Scattered on the barren limestone uplands of northwestern Syria between Aleppo and Hama lies a startling collection of hundreds of abandoned Roman and Byzantine farms, monestaries and towns. These are now known as the Dead Cities. They are surrounded by a starkly bare and rocky landscape that extends over many thousands of hectares.
During the Byzantine period these were thriving communities and present much evidence that they were supported by olive and wine cultivation and export to the rest of the empire. Some of the villas display huge stone tubs and conduits for grape crushing and transference of the resulting juice. The grapes and olives were grown on carefully maintained terraced plots surrounding the settlements.
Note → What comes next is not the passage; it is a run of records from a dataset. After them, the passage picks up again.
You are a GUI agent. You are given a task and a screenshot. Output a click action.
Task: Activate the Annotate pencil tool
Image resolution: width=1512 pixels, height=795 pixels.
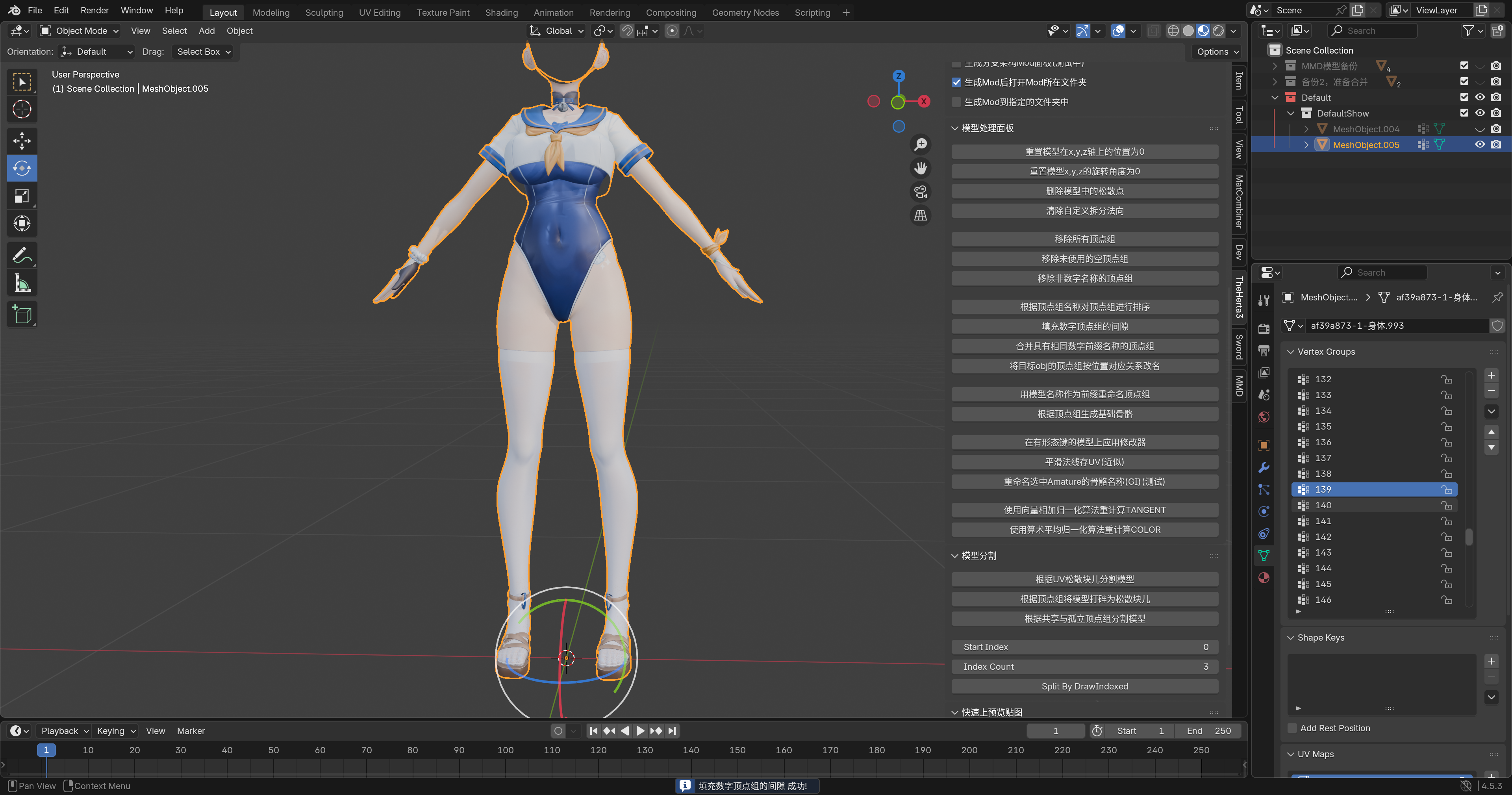[22, 255]
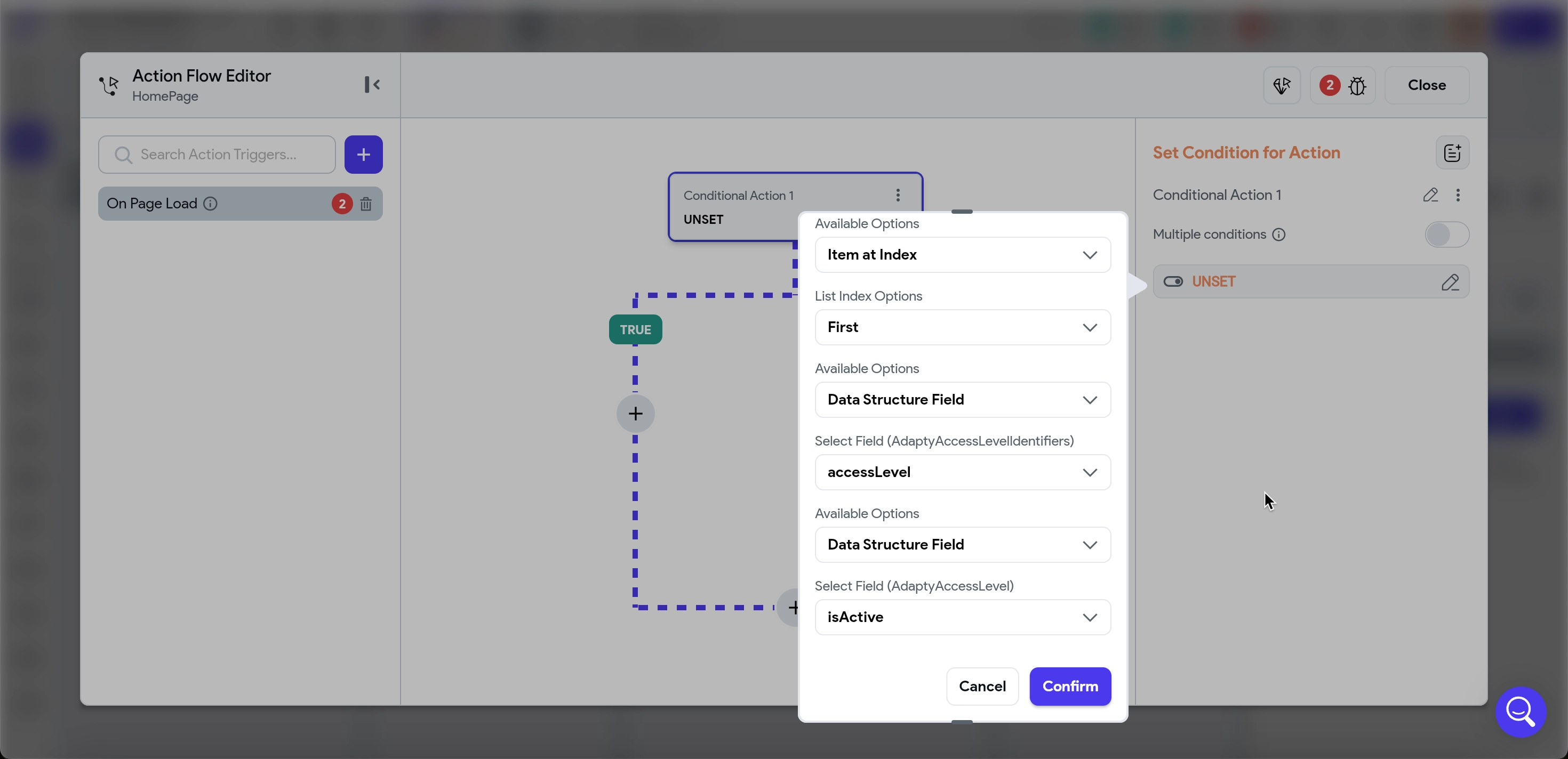Click the AI flow generator icon

[1281, 86]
In the period of the 7th century AD Persian invasions followed by Arab invasions disrupted the Byzantine settlements and their trade linkages to the rest of the empire. The Dead Cities then began their decline as the citizens died-out or left for other regions. With the loss of careful cultivation and care for the terraced fields the Mediterranean climate with its arid summer and hard winter rains caused the fragile topsoil to be eroded from the hilly fields. The resulting barren and desertified landscape restricted further agricultural use and the de-populated nature of the region led to the preservation of the Dead Cities to the present day.
The ruins of the Dead Cities provide a clear and compelling symbol of how the combination of conflict, the break-down of commerce and communication, and the environmental challenges of land management in the world’s arid regions can produce agricultural and societal collapse on a stunning scale. Lets hope this view of the past is not also a window into the future.